Document section:
>> start

Just after the coronation was the main event Wiyos-Dalern Kirab, the customary circumambulation
of the city by the newly enthroned sultan.
The procession was headed by the religious retainers, then palace guards, horses carrying
heirlooms, princes on horseback, and the Golden Coach itself, carved with dragons and
adorned with garlands of jasmine and floral rosettes,

It was not the modern but the mystical dimension of the sultan that was brought out by
the stories on the kirab. There had been a certain amount of discussion in advance about the
fact that the queen would not ride in the carriage with her husband. During the circuit, she
sat with her guests in the Pagelaran, dressed in a long golden-yellow kebaya. In his carriage,
the sultan sat against the right-hand side, and his brother faced him, sitting cross-legged.
What was the reason for this arrangement? A line of explanation was derived from an
adventure that befell Prince Prabukusumo, who had been riding ahead of the carriage.

He claimed to have seen a beautiful woman dressed in greenish yellow enter the carriage. Later,
as the procession came past the post office, his horse reared and he was thrown. Strangely,
he was unhurt, "I felt as if I had been caught in someone's lap/'30 His clothing was slightly
torn, and his keris had come out of its sheath. This he took for a sign that the keris was not
appropriate for that occasion, and he gave it to someone for safekeeping. After that, the
horse behaved perfectly. The prince added that he had earlier seen a woman's form between
the two banyans on the North Square and that the horse had become skittish there as well.
Joyokusumo said that he had felt "something" in the carriage, and HB X just smiled mysteriously.
The Sunday papers carried a close-up photograph of the sultan in the carriage
shrouded in what was termed a "mysterious mist." To photographers, the blur was more a
"technical error," but the speculation by then had begun to congeal into legend.

>> end

Stored rows:
>> start

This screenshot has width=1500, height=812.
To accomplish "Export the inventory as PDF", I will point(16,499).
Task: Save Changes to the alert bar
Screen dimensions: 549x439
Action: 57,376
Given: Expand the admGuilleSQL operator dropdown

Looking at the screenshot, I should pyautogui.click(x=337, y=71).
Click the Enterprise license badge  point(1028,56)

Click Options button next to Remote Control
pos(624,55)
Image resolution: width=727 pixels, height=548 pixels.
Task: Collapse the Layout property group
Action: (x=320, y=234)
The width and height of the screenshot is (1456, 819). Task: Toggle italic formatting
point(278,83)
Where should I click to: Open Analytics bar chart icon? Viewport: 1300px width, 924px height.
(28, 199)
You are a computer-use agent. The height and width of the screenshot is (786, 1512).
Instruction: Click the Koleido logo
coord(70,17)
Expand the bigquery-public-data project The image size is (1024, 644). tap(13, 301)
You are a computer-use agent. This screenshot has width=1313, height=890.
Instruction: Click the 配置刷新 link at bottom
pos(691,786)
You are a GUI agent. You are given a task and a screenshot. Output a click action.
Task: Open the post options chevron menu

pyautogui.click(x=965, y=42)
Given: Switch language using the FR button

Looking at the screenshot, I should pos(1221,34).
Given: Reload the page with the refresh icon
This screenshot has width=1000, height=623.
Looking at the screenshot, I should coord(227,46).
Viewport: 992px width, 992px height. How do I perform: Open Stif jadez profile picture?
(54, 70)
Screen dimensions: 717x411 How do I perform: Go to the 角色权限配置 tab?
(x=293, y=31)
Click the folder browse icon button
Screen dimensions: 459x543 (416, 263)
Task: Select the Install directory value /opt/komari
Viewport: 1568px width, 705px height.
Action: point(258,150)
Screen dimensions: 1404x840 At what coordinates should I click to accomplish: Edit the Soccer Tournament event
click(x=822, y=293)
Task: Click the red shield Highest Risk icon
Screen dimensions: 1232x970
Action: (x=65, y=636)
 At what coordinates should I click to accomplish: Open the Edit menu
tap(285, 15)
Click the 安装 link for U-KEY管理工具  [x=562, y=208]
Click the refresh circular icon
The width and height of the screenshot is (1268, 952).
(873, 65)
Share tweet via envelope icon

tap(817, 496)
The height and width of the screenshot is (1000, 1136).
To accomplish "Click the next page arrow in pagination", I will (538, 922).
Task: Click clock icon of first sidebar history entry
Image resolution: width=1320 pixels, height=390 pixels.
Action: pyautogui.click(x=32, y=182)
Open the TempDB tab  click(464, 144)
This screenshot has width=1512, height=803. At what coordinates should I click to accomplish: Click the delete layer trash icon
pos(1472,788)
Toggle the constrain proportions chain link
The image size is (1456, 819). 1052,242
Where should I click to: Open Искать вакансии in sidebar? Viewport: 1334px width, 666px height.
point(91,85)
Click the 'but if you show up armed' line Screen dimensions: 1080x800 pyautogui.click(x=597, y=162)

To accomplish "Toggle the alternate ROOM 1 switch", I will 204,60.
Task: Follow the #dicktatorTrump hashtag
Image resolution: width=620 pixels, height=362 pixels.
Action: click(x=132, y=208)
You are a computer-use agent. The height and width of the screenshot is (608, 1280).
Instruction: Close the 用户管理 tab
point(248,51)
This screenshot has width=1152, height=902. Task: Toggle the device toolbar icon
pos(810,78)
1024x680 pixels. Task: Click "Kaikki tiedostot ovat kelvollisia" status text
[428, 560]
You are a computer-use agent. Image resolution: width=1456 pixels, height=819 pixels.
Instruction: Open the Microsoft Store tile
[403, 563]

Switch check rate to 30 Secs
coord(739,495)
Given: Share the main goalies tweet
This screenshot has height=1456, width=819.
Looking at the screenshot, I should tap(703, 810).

>> end

In the account of the sultan's procession, where did the queen sit during the circuit?

Solution for this problem:
She sat with her guests in the Pagelaran.